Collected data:
□ □ □ □ □

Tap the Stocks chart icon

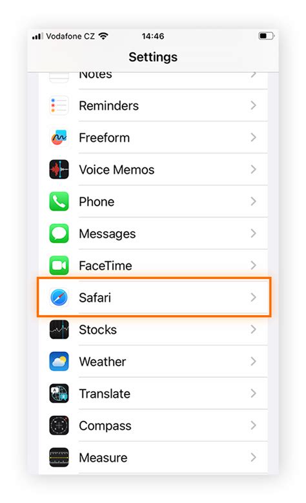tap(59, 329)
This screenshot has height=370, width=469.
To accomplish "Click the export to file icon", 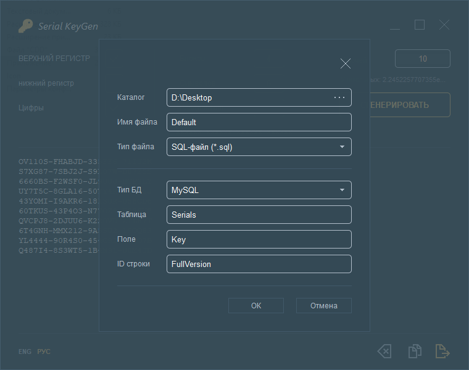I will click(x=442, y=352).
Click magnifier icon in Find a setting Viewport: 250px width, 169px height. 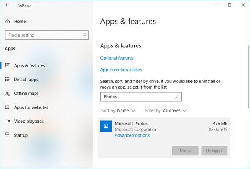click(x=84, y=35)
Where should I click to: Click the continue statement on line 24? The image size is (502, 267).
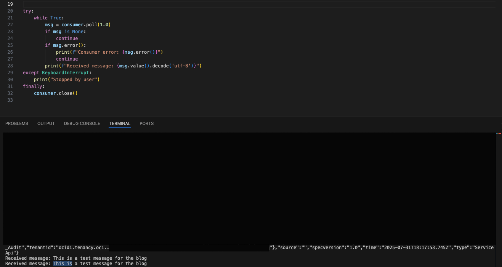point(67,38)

□ □ □ □ □

- [WORK ITEM]
Your answer must be exactly the lines from the one containing "Where should I" through the last line of the records above, both included, with every picture left out.

- [EXERCISE RESULT]
Where should I click to: Click the continue statement on line 24? The image size is (502, 267).
point(67,38)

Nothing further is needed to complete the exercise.